[Saved entries]
== Segment start ==

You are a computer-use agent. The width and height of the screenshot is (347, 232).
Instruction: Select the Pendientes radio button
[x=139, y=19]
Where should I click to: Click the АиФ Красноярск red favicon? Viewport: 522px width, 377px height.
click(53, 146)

== Segment end ==

§ **Problem to solve**: Transcribe the lines above precisely, keeping each one unchanged.

§ **Response below**:
You are a computer-use agent. The width and height of the screenshot is (347, 232).
Instruction: Select the Pendientes radio button
[x=139, y=19]
Where should I click to: Click the АиФ Красноярск red favicon? Viewport: 522px width, 377px height.
click(53, 146)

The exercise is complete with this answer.